START GIVEN ENTRIES

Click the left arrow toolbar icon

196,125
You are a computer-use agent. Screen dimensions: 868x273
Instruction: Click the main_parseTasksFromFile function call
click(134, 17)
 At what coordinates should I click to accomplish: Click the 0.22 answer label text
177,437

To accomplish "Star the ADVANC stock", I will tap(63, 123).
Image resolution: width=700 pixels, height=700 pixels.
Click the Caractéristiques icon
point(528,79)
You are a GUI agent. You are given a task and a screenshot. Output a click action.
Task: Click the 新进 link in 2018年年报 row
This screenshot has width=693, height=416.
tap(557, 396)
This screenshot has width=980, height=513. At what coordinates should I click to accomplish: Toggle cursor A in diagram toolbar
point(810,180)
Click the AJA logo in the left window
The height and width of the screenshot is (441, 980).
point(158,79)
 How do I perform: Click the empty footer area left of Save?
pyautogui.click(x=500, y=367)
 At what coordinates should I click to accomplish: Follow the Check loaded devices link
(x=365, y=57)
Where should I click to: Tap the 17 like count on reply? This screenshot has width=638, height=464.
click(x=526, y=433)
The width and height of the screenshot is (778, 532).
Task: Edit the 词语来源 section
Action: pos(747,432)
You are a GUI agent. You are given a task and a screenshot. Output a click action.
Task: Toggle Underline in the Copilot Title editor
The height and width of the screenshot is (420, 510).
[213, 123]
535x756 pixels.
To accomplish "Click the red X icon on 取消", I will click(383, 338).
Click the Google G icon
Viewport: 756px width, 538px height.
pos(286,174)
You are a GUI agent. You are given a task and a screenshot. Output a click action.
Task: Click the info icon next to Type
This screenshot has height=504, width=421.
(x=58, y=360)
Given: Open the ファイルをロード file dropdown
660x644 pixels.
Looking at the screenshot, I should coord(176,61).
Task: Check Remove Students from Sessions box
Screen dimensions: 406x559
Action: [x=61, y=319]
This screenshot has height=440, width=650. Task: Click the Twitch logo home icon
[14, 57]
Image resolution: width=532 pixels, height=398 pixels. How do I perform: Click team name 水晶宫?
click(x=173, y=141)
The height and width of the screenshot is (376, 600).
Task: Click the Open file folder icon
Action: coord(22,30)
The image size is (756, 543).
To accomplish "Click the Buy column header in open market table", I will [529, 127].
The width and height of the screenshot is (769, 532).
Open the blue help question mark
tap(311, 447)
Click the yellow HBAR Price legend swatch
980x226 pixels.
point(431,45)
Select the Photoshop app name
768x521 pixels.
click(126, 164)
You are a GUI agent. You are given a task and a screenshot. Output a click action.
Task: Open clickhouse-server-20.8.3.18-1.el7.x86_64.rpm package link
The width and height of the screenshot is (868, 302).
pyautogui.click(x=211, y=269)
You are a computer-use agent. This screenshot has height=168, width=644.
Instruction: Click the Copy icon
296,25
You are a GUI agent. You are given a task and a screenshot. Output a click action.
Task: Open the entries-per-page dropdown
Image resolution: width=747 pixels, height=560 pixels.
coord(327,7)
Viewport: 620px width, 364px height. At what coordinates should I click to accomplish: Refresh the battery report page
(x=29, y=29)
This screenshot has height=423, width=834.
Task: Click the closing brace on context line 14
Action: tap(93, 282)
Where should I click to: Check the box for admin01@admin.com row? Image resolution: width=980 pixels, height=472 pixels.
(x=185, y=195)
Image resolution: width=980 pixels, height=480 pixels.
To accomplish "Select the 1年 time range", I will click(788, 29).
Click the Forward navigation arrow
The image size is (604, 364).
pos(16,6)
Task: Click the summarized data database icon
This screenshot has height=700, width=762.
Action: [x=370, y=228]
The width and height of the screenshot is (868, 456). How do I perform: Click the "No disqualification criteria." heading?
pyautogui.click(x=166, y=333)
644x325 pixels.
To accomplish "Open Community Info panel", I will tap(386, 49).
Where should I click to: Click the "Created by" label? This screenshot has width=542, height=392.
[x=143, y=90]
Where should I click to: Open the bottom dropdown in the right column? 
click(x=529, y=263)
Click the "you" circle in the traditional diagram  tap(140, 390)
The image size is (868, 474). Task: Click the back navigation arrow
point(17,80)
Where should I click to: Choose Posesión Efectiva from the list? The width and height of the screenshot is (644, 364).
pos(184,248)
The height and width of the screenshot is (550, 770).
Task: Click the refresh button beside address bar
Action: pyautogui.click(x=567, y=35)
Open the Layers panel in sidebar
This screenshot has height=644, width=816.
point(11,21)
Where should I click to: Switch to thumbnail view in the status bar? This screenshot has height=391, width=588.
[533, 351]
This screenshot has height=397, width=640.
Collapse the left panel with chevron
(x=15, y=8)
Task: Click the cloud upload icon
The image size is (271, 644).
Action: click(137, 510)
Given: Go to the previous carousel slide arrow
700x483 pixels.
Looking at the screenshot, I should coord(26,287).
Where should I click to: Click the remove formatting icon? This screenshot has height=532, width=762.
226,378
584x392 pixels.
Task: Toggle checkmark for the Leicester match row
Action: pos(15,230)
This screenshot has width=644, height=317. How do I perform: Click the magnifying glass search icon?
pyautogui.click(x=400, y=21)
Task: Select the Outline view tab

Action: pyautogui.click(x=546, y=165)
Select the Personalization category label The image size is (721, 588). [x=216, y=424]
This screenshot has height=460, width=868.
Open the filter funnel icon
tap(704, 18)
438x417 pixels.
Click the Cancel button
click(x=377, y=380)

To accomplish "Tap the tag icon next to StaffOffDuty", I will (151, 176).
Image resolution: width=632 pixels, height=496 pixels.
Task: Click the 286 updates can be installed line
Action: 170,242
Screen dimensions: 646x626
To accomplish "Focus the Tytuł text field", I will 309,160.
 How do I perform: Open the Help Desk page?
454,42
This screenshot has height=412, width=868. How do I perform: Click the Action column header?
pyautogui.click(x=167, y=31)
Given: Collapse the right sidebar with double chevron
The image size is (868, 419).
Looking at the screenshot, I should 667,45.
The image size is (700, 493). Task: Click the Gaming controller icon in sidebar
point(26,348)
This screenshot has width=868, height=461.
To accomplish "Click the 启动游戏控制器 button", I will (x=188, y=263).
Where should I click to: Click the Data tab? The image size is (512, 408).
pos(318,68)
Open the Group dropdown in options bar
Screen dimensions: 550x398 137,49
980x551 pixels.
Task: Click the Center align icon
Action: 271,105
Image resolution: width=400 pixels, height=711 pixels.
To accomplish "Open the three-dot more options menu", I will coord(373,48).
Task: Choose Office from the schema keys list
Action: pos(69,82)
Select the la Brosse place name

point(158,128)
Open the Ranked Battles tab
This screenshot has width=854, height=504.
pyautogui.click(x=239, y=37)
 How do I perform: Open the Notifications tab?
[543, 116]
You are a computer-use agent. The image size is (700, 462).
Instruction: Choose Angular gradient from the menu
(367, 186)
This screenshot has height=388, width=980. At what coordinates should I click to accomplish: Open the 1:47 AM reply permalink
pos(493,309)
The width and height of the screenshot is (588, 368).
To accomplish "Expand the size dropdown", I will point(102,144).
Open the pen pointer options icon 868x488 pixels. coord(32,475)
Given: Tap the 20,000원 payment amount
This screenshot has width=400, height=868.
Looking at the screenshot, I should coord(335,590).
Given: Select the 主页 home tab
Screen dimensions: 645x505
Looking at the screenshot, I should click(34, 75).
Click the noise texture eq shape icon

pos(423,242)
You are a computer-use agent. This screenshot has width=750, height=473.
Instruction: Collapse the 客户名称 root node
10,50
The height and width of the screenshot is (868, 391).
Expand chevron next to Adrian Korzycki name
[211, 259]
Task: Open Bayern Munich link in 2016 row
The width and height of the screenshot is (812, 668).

END GIVEN ENTRIES

* _TASK GOAL_: Working from the material above, restate word for word the lines between the line with "Image resolution: width=400" and the line with "Task: Open Bayern Munich link in 2016 row", both included, and only those.

* _RESULT OF THIS EXERCISE_:
Image resolution: width=400 pixels, height=711 pixels.
To accomplish "Open the three-dot more options menu", I will coord(373,48).
Task: Choose Office from the schema keys list
Action: pos(69,82)
Select the la Brosse place name

point(158,128)
Open the Ranked Battles tab
This screenshot has width=854, height=504.
pyautogui.click(x=239, y=37)
 How do I perform: Open the Notifications tab?
[543, 116]
You are a computer-use agent. The image size is (700, 462).
Instruction: Choose Angular gradient from the menu
(367, 186)
This screenshot has height=388, width=980. At what coordinates should I click to accomplish: Open the 1:47 AM reply permalink
pos(493,309)
The width and height of the screenshot is (588, 368).
To accomplish "Expand the size dropdown", I will point(102,144).
Open the pen pointer options icon 868x488 pixels. coord(32,475)
Given: Tap the 20,000원 payment amount
This screenshot has width=400, height=868.
Looking at the screenshot, I should coord(335,590).
Given: Select the 主页 home tab
Screen dimensions: 645x505
Looking at the screenshot, I should click(34, 75).
Click the noise texture eq shape icon

pos(423,242)
You are a computer-use agent. This screenshot has width=750, height=473.
Instruction: Collapse the 客户名称 root node
10,50
The height and width of the screenshot is (868, 391).
Expand chevron next to Adrian Korzycki name
[211, 259]
Task: Open Bayern Munich link in 2016 row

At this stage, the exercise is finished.